Nos poucos mais de 20 anos, a bovinocultura de corte brasileira passou por transformações marcantes e, está com grandes avanços impostos pelo mercado, na forma de remuneração.

A produção, que anteriormente era voltada quase exclusivamente ao consumo interno, hoje está estruturada também para o mercado global. A exportação, que era um complemento, tornou-se o motor da expansão da produção de carne bovina no país.

No início dos anos 2000, o Brasil produzia pouco menos de 4,0 milhões de toneladas de carcaça bovina. A exportação engatinhava, com volumes modestos e uma participação residual na produção total (figura 1).

Figura 1.
Produção e exportação, em milhões de toneladas, e a participação da exportação na produção, em porcentagem.

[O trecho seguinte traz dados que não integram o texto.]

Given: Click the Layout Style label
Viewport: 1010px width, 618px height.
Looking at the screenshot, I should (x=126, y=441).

Fonte: IBGE, Secex / Elaborado por Scot Consultoria

O consumo doméstico é o principal destino da carne produzida, e a dinâmica do mercado interno tem o maior peso na composição dos preços, assim como no desempenho do abate e margens da cadeia.

Porém, esse cenário começou a mudar com a exportação. No ano em que a China aumentou a importação do Brasil, os “prêmios” (chamados de ágios) alcançaram R$50,00/@.

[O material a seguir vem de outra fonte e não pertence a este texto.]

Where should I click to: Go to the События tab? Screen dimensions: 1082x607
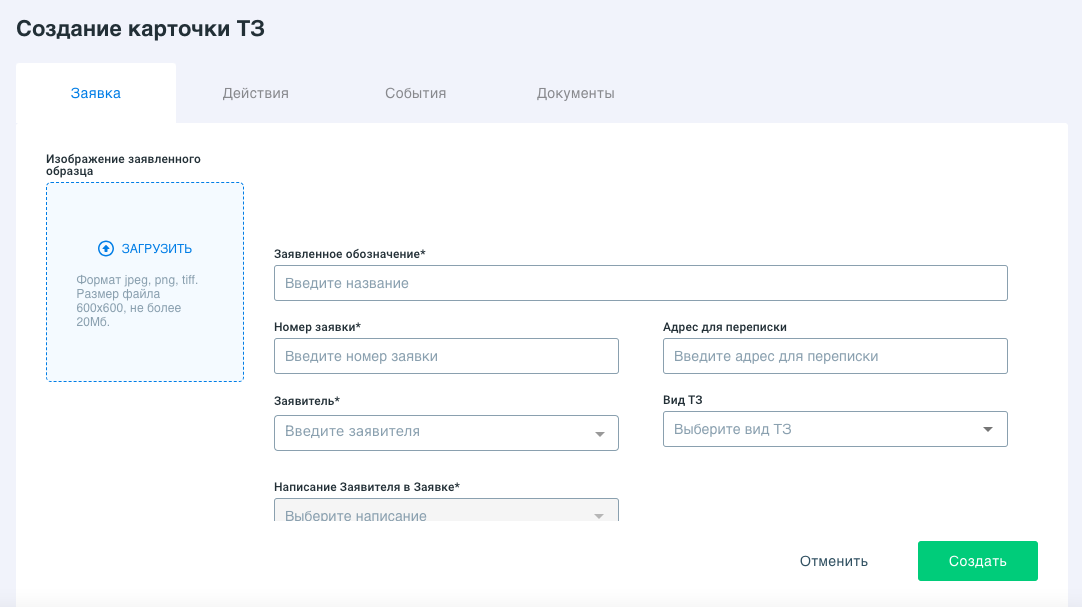[x=415, y=93]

A combinação entre câmbio favorável, eficiência produtiva e status sanitário permitiu que o país ampliasse o comércio exterior. Nesse mesmo tempo, no período analisado, no mercado interno, o consumo ficou praticamente o mesmo, principalmente a partir de 2013, quando a carne disponível para consumo interno esteve em queda, e não voltou ao mesmo patamar de 2013 em nenhum dos anos (figura 2).

Figura 2.
Carne bovina disponível para o consumo interno, em milhões de toneladas de carcaça, e disponível per capita, em kg de carcaça por habitante.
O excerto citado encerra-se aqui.